Task brief: Transcribe the following lines from the material without any changes, beginning with its first line and stopping after the line that contains "will pyautogui.click(x=84, y=8).".

Recorded information:

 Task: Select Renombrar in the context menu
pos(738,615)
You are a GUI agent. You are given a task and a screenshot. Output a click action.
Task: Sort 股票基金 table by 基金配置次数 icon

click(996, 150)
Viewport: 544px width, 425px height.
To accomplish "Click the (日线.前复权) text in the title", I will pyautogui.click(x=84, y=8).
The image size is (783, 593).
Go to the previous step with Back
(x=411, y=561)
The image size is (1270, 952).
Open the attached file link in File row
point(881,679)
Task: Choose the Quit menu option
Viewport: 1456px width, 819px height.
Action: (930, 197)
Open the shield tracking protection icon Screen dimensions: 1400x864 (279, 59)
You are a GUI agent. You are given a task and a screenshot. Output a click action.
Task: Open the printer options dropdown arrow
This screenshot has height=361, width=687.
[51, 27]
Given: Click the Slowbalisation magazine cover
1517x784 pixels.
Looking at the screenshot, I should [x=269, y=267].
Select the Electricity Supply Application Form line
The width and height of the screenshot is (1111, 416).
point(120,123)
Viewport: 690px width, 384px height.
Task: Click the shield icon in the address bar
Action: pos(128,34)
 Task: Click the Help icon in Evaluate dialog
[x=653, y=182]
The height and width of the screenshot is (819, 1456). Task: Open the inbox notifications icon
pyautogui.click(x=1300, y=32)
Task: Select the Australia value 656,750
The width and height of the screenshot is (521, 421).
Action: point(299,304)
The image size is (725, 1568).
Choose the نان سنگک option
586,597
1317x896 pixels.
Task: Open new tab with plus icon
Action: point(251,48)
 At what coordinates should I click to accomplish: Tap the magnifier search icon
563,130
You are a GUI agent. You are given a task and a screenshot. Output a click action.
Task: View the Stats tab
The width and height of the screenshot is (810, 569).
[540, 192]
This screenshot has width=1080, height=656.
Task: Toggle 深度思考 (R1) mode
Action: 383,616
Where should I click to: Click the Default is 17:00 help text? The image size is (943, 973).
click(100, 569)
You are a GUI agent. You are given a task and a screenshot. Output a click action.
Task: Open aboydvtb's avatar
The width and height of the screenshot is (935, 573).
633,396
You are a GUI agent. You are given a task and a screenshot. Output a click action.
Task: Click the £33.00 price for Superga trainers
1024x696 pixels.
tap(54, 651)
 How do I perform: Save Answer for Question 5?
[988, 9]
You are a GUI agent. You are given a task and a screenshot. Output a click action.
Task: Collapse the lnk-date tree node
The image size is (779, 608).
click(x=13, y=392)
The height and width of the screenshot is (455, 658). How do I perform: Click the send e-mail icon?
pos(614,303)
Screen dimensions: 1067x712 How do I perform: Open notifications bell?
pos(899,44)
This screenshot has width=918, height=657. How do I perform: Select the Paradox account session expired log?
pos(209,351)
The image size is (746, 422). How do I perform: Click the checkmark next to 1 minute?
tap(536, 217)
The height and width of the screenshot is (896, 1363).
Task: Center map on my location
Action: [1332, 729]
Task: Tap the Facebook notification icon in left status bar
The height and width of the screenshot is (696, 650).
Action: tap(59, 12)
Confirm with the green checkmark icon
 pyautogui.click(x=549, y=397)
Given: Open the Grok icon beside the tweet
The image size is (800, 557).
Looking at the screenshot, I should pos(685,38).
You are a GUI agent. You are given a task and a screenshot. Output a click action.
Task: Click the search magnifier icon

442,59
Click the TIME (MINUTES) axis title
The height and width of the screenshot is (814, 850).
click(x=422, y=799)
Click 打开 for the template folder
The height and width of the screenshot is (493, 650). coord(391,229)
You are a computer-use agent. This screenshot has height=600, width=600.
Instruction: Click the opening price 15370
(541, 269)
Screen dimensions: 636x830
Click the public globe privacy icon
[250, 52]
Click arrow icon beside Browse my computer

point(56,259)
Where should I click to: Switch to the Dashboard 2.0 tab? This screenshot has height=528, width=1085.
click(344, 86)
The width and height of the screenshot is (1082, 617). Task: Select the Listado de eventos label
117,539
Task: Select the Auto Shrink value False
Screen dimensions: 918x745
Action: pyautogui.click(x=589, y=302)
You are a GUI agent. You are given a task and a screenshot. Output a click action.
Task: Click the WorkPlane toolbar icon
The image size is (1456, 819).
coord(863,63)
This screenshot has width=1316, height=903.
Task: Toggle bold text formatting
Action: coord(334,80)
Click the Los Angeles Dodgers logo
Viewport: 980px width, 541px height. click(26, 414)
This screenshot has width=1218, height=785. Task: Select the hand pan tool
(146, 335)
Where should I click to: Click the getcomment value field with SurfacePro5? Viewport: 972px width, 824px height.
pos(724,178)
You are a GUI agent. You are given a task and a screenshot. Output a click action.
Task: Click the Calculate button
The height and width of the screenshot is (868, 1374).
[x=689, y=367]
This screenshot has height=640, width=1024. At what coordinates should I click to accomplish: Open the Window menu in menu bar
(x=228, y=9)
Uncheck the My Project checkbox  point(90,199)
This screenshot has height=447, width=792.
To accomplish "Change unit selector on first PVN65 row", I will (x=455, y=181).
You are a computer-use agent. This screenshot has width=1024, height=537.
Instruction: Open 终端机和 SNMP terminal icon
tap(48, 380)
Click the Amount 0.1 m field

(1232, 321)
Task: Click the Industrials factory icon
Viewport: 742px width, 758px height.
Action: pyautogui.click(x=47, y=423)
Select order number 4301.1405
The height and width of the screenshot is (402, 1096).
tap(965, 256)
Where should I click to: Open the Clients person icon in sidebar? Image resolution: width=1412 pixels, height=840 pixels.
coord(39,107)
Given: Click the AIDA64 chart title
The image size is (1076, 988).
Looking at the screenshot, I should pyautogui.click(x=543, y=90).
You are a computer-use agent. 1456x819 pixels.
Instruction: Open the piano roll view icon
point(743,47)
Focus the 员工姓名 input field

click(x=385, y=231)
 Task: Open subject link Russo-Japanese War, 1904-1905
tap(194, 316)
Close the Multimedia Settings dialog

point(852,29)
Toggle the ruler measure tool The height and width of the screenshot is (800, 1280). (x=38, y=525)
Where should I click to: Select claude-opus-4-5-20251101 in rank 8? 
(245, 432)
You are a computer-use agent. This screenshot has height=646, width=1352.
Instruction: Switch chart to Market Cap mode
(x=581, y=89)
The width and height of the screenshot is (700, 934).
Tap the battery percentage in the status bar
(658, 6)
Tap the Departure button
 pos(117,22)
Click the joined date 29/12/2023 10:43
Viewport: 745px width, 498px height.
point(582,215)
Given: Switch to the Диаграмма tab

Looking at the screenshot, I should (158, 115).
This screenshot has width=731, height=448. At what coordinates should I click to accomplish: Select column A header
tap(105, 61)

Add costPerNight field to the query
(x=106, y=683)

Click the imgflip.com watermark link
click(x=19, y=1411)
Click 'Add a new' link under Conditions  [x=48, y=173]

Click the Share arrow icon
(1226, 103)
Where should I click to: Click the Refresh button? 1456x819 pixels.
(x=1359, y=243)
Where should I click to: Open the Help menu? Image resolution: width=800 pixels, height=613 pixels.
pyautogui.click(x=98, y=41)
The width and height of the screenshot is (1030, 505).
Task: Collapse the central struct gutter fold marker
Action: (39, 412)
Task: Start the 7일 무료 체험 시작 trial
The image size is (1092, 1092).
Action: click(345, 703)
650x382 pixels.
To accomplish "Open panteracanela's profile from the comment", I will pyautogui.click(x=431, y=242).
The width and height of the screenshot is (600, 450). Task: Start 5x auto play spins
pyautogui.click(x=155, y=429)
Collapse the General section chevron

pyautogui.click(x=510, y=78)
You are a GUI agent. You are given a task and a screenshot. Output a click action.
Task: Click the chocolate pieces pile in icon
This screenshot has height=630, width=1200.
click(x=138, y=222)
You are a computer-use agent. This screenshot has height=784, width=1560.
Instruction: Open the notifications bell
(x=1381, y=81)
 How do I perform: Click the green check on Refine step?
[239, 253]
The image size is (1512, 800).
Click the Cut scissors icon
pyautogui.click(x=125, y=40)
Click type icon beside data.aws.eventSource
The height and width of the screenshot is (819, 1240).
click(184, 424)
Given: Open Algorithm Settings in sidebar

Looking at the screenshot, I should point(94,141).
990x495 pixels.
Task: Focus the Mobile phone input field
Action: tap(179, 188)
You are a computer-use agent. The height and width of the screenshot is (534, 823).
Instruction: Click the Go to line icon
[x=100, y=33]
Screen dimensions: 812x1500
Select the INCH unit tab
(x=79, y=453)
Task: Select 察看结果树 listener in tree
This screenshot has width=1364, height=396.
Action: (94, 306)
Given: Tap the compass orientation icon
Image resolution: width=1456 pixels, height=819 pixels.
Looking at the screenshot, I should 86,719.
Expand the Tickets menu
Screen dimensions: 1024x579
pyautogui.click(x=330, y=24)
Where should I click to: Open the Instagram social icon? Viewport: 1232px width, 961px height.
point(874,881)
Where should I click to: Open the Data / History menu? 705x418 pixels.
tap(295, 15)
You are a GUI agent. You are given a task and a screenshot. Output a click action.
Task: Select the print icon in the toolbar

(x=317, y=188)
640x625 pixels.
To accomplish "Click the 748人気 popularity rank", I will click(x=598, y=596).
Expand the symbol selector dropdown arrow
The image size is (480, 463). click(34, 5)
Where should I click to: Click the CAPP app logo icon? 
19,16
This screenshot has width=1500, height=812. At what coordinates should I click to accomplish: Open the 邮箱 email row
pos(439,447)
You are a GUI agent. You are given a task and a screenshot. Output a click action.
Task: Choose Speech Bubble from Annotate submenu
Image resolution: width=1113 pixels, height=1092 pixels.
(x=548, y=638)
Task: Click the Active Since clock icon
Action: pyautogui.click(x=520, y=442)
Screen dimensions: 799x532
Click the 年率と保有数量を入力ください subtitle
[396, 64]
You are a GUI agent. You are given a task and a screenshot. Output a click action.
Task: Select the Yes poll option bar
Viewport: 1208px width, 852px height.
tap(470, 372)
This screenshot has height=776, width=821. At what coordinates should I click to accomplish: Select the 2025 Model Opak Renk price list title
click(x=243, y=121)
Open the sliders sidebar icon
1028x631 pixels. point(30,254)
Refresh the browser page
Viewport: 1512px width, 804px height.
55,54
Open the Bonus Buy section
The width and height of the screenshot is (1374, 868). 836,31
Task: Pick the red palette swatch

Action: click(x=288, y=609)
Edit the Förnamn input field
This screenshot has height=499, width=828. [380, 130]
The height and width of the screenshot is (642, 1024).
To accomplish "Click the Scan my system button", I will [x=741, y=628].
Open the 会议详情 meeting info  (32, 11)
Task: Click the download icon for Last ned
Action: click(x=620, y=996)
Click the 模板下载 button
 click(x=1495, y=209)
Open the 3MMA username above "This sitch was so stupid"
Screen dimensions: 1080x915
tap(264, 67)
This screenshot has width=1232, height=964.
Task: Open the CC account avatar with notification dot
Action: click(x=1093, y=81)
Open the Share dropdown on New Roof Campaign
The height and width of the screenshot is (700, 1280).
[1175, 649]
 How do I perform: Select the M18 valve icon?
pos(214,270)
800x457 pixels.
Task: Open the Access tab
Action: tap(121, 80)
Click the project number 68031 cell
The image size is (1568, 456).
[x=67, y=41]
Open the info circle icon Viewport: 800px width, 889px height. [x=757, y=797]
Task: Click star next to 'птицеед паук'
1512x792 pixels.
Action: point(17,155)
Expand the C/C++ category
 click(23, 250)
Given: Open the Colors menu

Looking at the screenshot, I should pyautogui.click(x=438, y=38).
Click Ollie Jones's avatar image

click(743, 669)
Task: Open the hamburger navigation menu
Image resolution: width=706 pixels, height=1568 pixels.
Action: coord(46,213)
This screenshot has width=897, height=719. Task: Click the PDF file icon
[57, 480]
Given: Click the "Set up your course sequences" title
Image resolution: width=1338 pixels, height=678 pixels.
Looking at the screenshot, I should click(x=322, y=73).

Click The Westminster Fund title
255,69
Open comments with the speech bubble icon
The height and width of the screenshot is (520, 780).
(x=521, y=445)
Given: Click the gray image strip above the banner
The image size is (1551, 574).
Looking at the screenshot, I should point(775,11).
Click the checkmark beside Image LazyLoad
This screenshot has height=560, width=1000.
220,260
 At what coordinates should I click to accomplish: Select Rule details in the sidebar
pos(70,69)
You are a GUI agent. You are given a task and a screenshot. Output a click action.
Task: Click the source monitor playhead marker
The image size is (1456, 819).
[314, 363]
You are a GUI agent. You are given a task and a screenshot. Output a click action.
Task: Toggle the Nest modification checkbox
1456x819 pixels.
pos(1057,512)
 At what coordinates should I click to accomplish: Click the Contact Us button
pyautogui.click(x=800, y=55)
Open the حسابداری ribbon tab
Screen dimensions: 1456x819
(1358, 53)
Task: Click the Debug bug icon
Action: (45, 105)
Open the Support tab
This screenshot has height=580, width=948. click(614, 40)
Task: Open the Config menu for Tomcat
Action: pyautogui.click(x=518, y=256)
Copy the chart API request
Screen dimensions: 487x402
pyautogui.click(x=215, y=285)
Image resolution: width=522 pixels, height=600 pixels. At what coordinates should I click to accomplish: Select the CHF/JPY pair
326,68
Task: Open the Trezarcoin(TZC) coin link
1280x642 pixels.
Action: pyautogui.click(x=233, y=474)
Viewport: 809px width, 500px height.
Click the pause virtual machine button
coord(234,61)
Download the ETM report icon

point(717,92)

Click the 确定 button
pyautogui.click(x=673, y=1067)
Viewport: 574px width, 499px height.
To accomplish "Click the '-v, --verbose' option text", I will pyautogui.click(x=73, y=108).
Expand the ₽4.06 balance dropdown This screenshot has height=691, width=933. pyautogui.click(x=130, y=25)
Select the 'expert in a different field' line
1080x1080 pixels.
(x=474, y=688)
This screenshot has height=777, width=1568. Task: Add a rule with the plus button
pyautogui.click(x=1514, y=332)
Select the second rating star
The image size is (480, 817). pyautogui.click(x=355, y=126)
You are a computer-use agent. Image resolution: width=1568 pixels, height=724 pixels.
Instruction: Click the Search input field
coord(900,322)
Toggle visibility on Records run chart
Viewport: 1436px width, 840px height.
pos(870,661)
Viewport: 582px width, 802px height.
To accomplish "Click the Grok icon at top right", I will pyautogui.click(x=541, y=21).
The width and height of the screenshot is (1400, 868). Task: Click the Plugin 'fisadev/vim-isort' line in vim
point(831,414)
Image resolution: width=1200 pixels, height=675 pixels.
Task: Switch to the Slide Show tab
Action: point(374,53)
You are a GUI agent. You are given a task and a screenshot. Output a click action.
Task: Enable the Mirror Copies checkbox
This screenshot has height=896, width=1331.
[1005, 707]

Solution for this task:
 Task: Select Renombrar in the context menu
pos(738,615)
You are a GUI agent. You are given a task and a screenshot. Output a click action.
Task: Sort 股票基金 table by 基金配置次数 icon

click(996, 150)
Viewport: 544px width, 425px height.
To accomplish "Click the (日线.前复权) text in the title", I will pyautogui.click(x=84, y=8).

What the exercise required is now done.